Site Reliability Engineering (SRE) practices
- Troubleshoot issues and participate in incident response, troubleshooting, and post-incident reviews (post-mortems) to minimise downtime and institutionalise learning from failures.
- Optimise infrastructure, systems, and processes for performance, efficiency, and reliability.
- Contribute to the design and implementation of robust deployment pipelines and release strategies that enable smooth, frequent, and reliable releases (e.g. blue/green, canary).
Change, release, and rollout management
- Review and implement production-related changes, releases, and rollouts with zero or minimal impact to application stability and client experience.
- Review and coordinate dependent changes across surrounding systems, infrastructure, networks, and shared services.
- Ensure thorough technical plans are in place for all production changes, including implementation steps, fallback/rollback strategies, data conversion or migration plans, and validation checks.

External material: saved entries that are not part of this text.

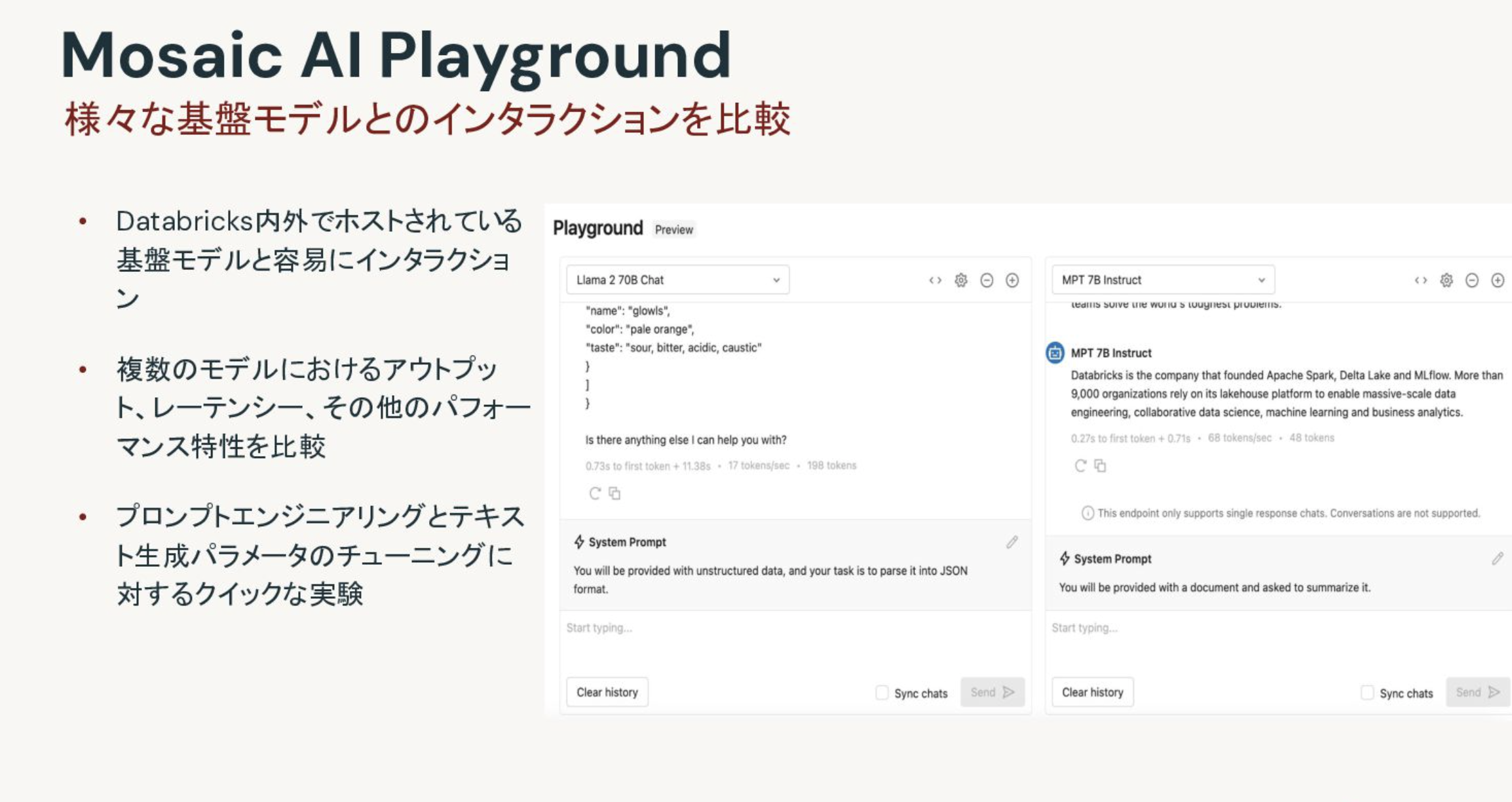
Task: Clear history in the MPT panel
Action: click(1092, 692)
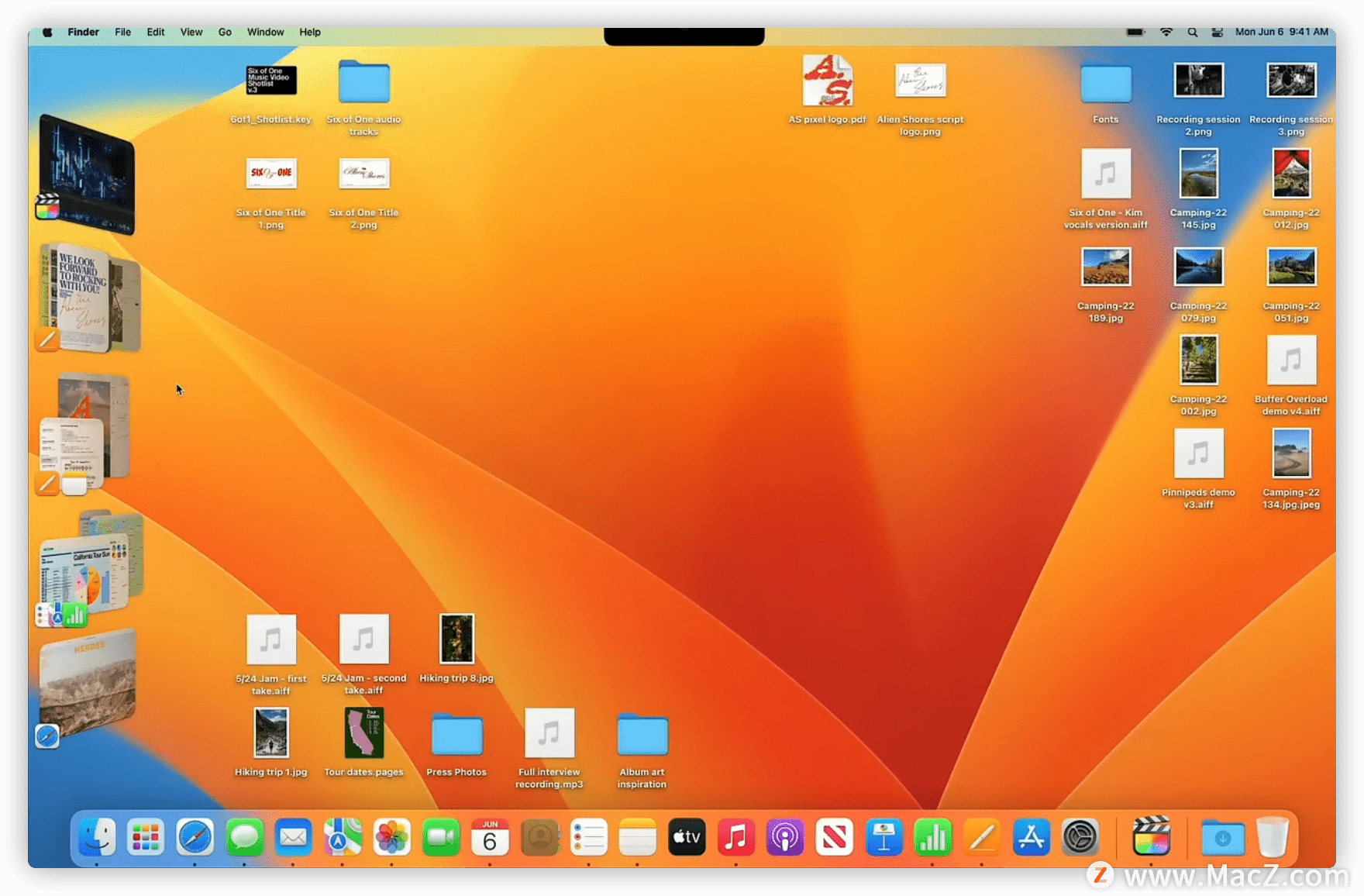Open Spotlight search from the menu bar
Image resolution: width=1364 pixels, height=896 pixels.
point(1193,32)
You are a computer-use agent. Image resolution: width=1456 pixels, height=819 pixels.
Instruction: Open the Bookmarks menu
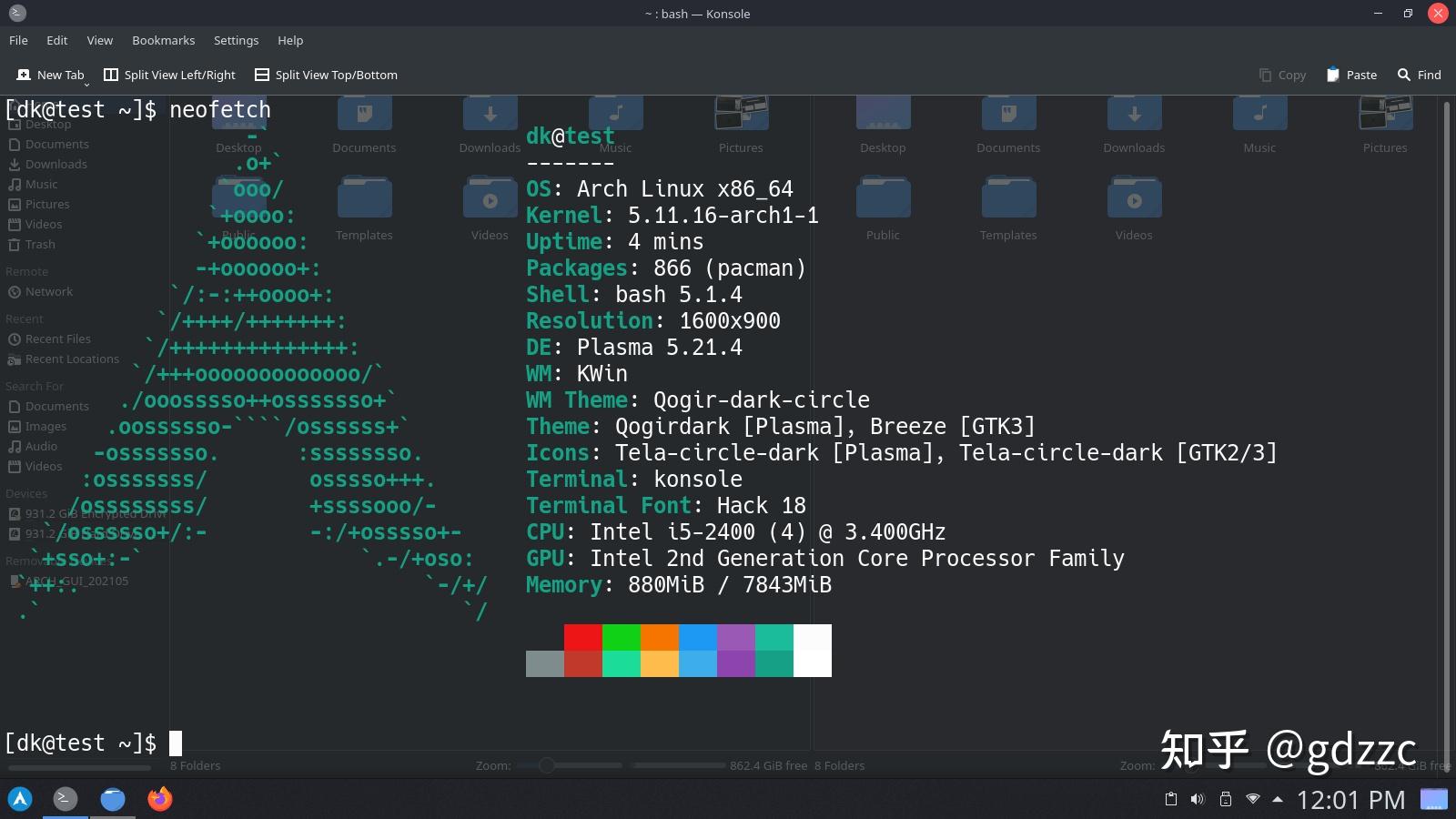[x=163, y=40]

Reporting and continuous improvement
- Drive closure of remediation actions to prevent recurrence of incidents.
Collaboration, coaching, and knowledge sharing
- Participate in and support cross-training and structured knowledge transfer activities within and across support and engineering teams.
Leverage AI and automation for production engineering
- Use AI-driven tools (e.g. for log analysis, anomaly detection, alert correlation, and capacity forecasting) to proactively identify, diagnose, and resolve production issues.
- Collaborate with engineering and platform teams to integrate AI/ML capabilities into monitoring, incident management, and self-healing workflows (e.g. automated remediation, intelligent runbooks).
- Continuously review and refine AI-enabled alerts, models, and automations based on production behaviour, incident learnings, and feedback from support teams.
- Promote the safe and compliant adoption of AI solutions within production engineering, ensuring adherence to the bank’s risk, security, and data governance standards.